Last year's list is here. I read these books in 2013, but I'll allow books published in 2012 (the best book I read this year was published in 2010, so I mention it below the list). In no order:
1. The New Geography of Jobs (Enrico Moretti, 2012). Cities matter. Mobility matters. Innovation jobs matter, and not just for the innovators. Manufacturing is overrated as a source of job "multipliers". Geography may explain a large portion of wage and employment puzzles, at least in a mechanical sense. There are secular trends in the US economy that complicate the standard growth vs. cycle dichotomy. This book has directed my thinking on several subjects and probably inspired this post and related ones. Read this book.

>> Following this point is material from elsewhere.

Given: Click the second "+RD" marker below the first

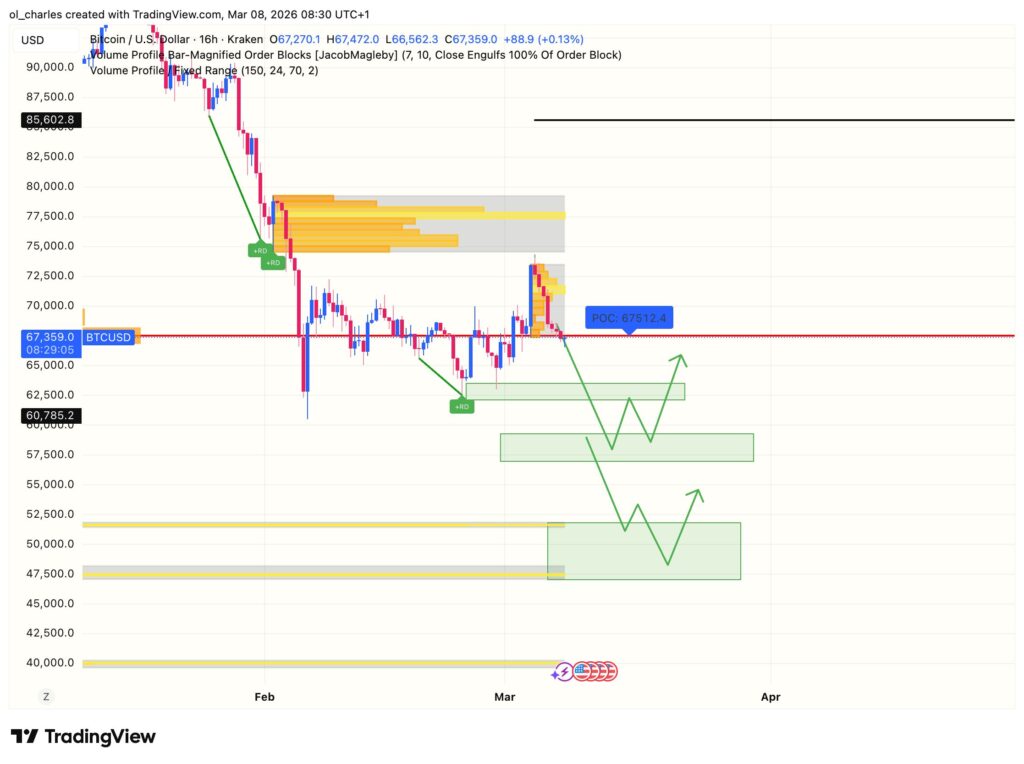Looking at the screenshot, I should pyautogui.click(x=272, y=262).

2. The Bankers' New Clothes (Anat Admati & Martin Hellwig, 2013). This book persuaded me that equity requirements are probably the best answer.

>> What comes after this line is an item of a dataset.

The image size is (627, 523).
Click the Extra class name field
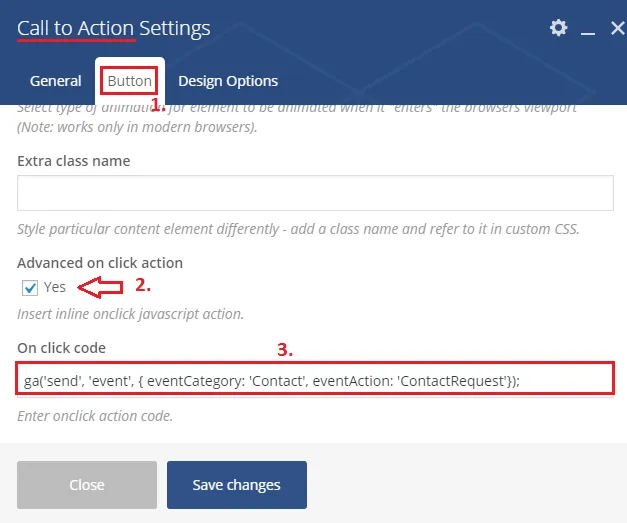click(x=315, y=192)
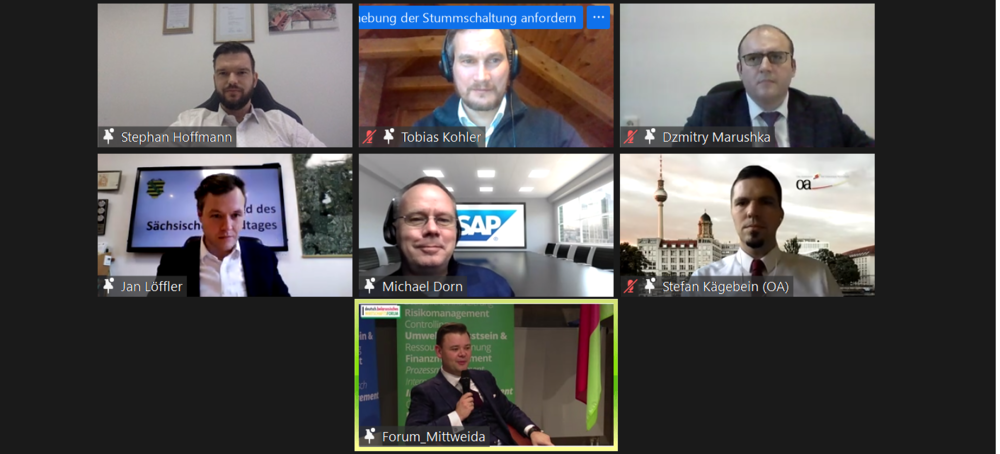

3. The Alchemists(Neil Irwin, 2013). A good narrative description of the crisis, with a focus on specific central bankers. My opinion of Bernanke was high before, and this did not change that. Irwin tells some mind-blowing stories, like this one. In the comments to that post you'll see Matt Nolan's complaint, which I think is fair. I recall having complaints about some of the economics in this book, but I don't remember what they were (I lost my notes).
4. Misunderstanding Financial Crises (Gary Gorton, 2012). Gorton understands banking; that is probably why Bernanke reads him. I learned much. Recall that Gorton's focus is on (a) inability of the private sector to produce riskless collateral, and (b) the financial crisis as a run on repo, prime broker balances, and asset-backed commercial paper. I am still digesting Gorton as it relates to Admati and Hellwig.
5. Stalin's Curse (Robert Gellately, 2013). Gellately attempts to counter the popular narrative that Stalin was not a committed communist. I do not know this history or literature well enough to evaluate the argument. I simply found the narrative engaging and informative, and it brought me back to issues I have not thought about for some time.
Truly my favorite reading this year was The Big Ditch(Noel Maurer & Carlos Yu, 2010), but it didn't fit my rules for publication date. When we decided to vacation in Panama, I of course downloaded the latest IMF Article IV review (as all tourists do) then went looking for Tyler Cowen's book recommendation (which I found here). After reading and visiting, I concur with Cowen that "people do not spend enough time thinking about the Panama Canal," and I would say Panama more generally (go read all of Cowen's Panama posts). I can't explain the degree to which my Panama experience--of which this book was a key component--has blown my mind this year.
Maurer and Yu are economic historians, which is not the same as historians who write about economics. Their approach to causal inference and measurement is economic and therefore much more satisfying than the hand-waving you find in many histories. Their purpose:
The specific question that this book seeks to shed light on, then, is whether a relatively modern democratic nation, operating inside the strictures of Westphalian sovereignty, was able to leverage its ability to impose military and economic sanctions into sustainable economic gains. Conversely, why did that selfsame nation decide to withdraw from its imperial commitment a few decades later? (5)
The authors show that the answer to the first question is yes ("imperialism paid"), and the answer to the second question is that it was no longer worth the cost. Read this book.